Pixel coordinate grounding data
====================

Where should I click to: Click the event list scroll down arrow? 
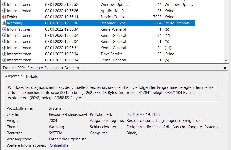point(226,60)
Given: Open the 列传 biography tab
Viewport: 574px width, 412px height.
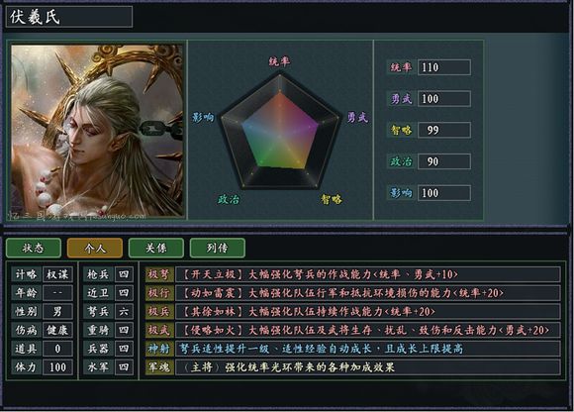Looking at the screenshot, I should pyautogui.click(x=218, y=248).
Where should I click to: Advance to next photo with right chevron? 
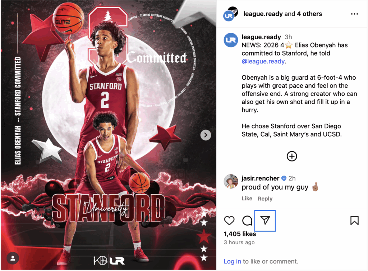tap(206, 135)
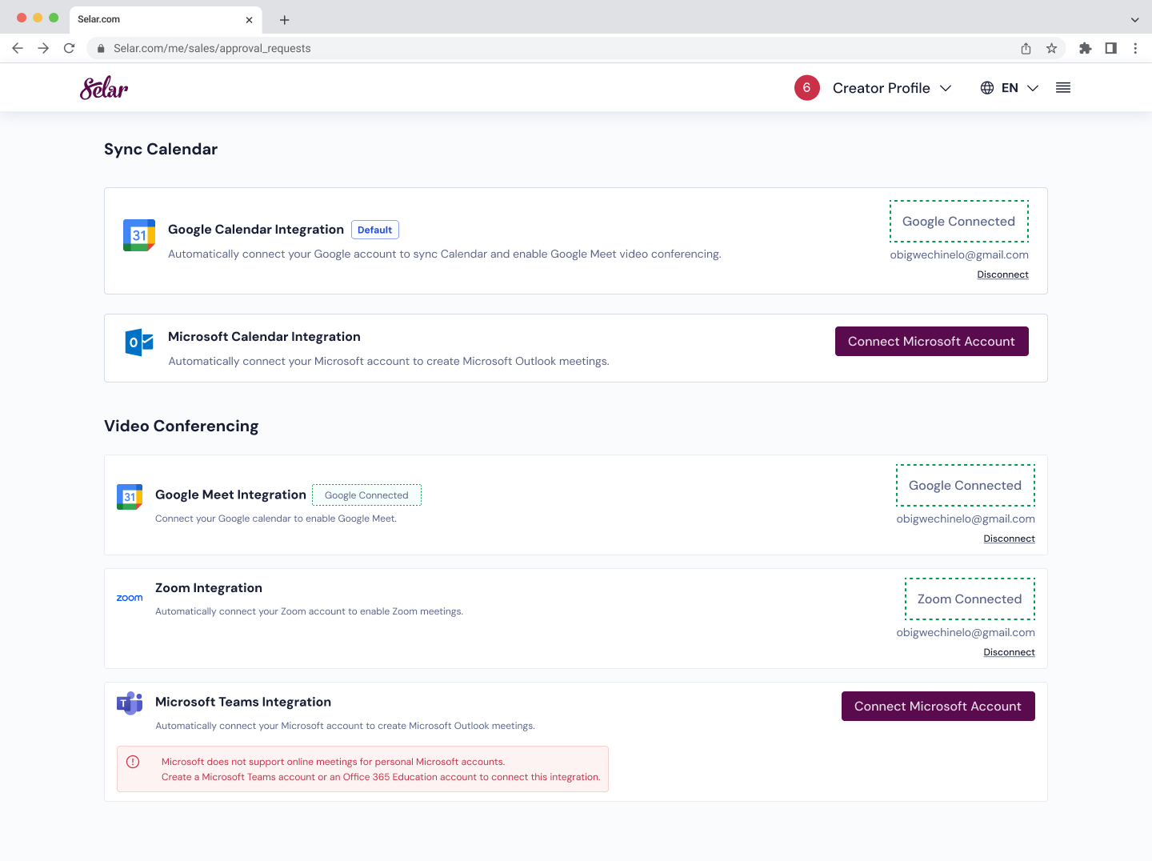Screen dimensions: 1152x861
Task: Disconnect the Zoom integration
Action: pos(1009,652)
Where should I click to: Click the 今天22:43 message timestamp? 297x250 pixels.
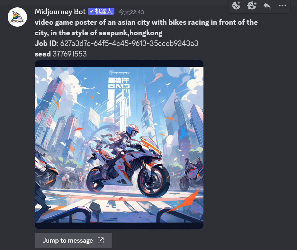pos(131,12)
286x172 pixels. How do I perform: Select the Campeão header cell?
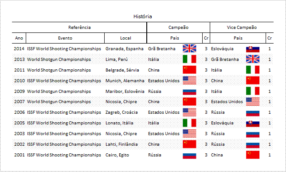coord(178,28)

====================

● What is needed
Please copy exactly the lines from the one containing "Where should I click to: Advance" through the end of the records above, leaving out every picture.

● Reply to the exercise
Where should I click to: Advance to next photo with right chevron? 
tap(206, 135)
Screen dimensions: 1152x861
Task: Disconnect the Zoom integration
Action: pos(1009,652)
Where should I click to: Click the 今天22:43 message timestamp? 297x250 pixels.
pos(131,12)
286x172 pixels. How do I perform: Select the Campeão header cell?
coord(178,28)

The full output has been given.